BOB MOON: In between this year’s blaring headlines about the Great Recession, health care and global climate concerns, there was lots of other economic news that didn’t get high-profile coverage. So as the year winds down, we’ve decided to put the spotlight on some of the “under-covered” stories of 2009.

We’ve asked a few of our commentators to choose some news that didn’t make the front page. And economist Susan Lee thinks we didn’t pay enough attention to the good news from an unlikely place.


SUSAN LEE: Every day, we hear more dreary numbers from the housing market, like sad foreclosures and drooping prices. But I have a number for you that’s good news: the rate of home ownership is about to log its fifth year of decline.

So, you’re probably wondering why a decline in home ownership is good news.

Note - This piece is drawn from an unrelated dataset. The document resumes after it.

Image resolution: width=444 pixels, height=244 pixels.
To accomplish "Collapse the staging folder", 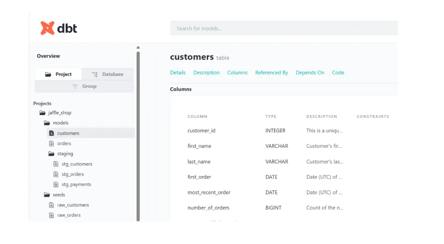I will tap(51, 154).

Here’s the short answer. Thanks to massive government subsidies for home owning, Americans are way over-housed. Just remember when John McCain ran for president, the fact that he owned eight houses scarcely raised eyebrows.

Now, I grant you, government subsidies which allow people to own homes sound lovely. And I also grant that homeowners are more civic minded than renters. But from an economic point of view, the indirect costs of these subsidies hugely outweigh the benefit.

First, consider that government subsidies amount to around $100 billion a year — that’s a lot of lost tax revenue. And it represents $100 billion the government could have plowed into really important things like education.

Second, consider that the money people pour into home owning is money that can’t go into investments in private business. Would we rather have a million homes with jacuzzis or one start-up busy hatching the next Internet or the cure for diabetes?

The plain fact is that we’re diverting hundreds of billions of dollars from completely worthy and productive social and private investments.

When the housing bubble started to inflate in 2002, 65 percent of Americans owned the homes they lived in. So, even if this year’s decline brings us to 67 percent, we’re still way over what’s taken for normal.

But, given our recent housing mania, I’ll call that modest decline good news.

MOON: Susan Lee is an economist in New York City.